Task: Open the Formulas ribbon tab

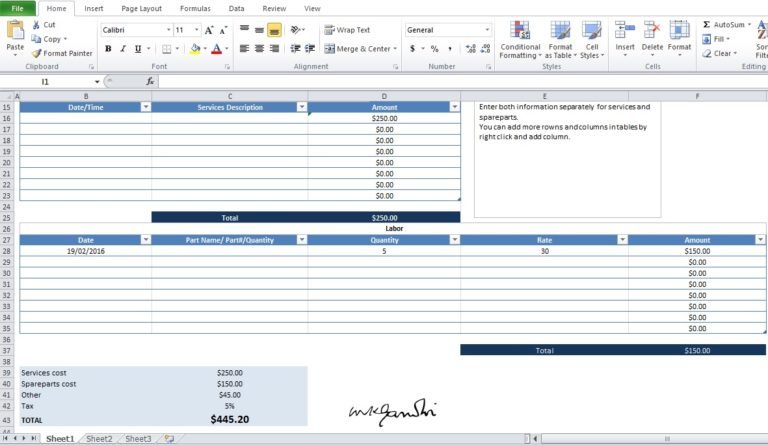Action: 195,8
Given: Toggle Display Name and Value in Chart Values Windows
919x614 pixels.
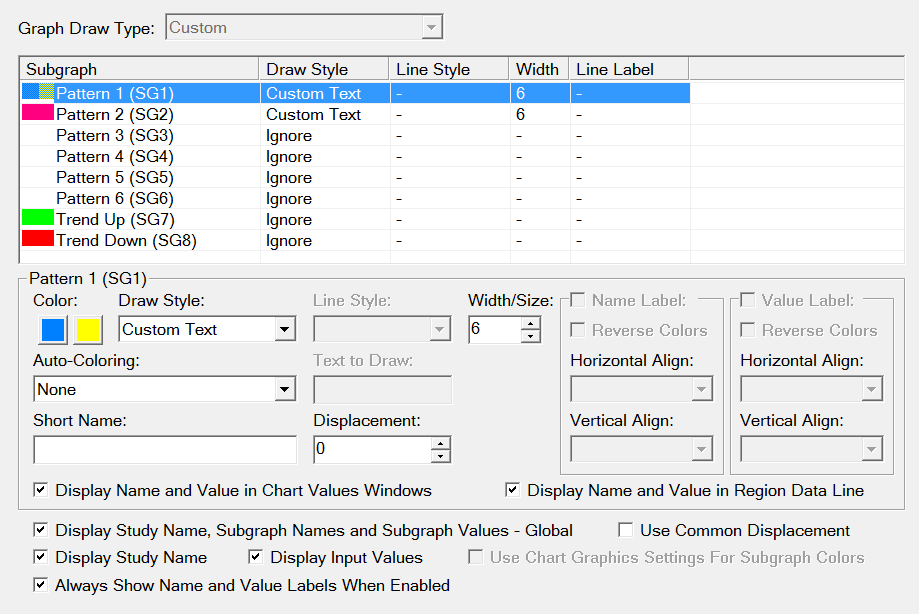Looking at the screenshot, I should pos(40,490).
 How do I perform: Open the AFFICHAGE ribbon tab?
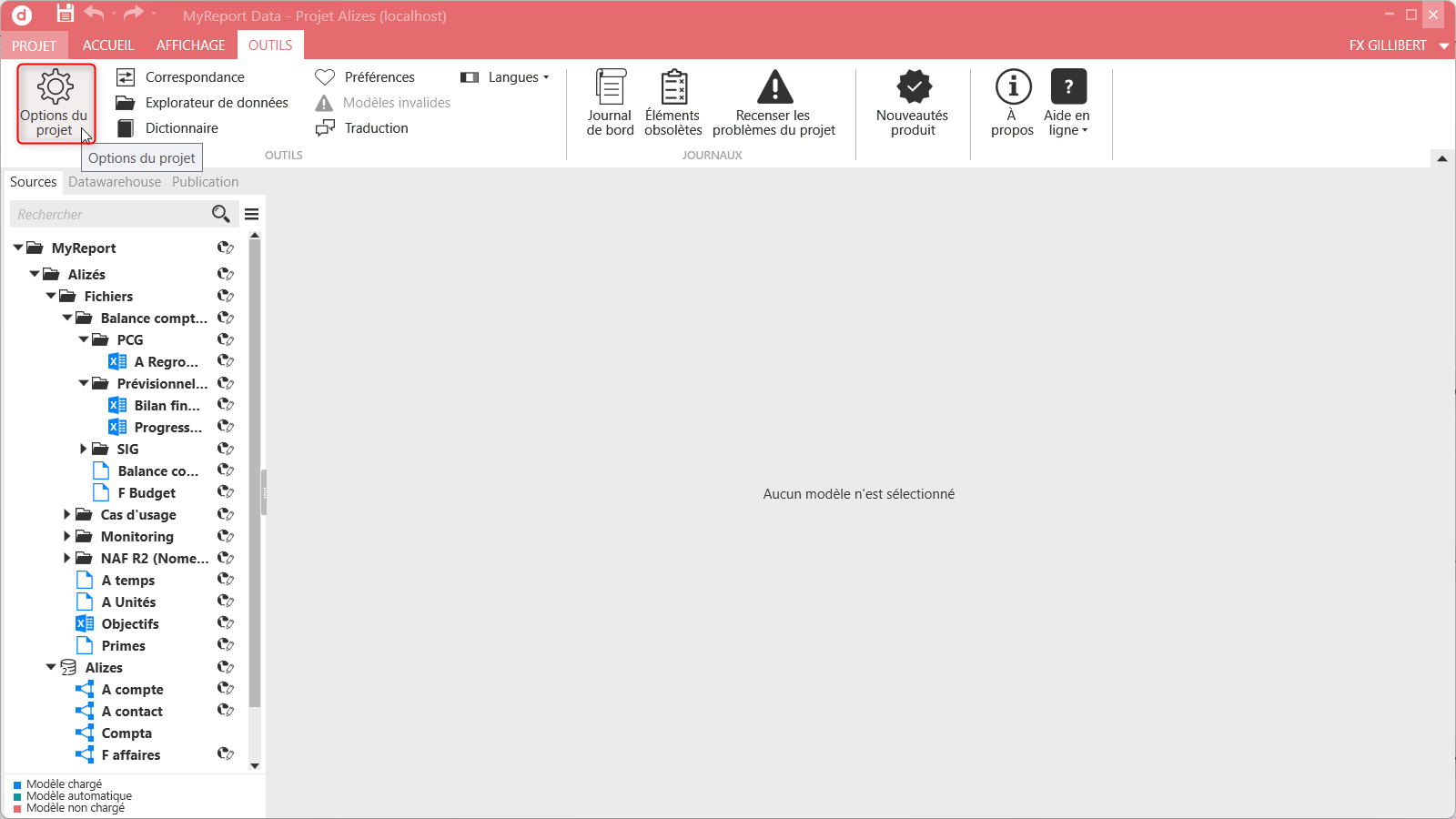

━━━━━━

* _What is required_
Put each line of the listing above into the copy exactly, dropping the pictures.

* _Response for this exercise_
Task: Open the Formulas ribbon tab

Action: 195,8
Given: Toggle Display Name and Value in Chart Values Windows
919x614 pixels.
Looking at the screenshot, I should pos(40,490).
 How do I perform: Open the AFFICHAGE ribbon tab?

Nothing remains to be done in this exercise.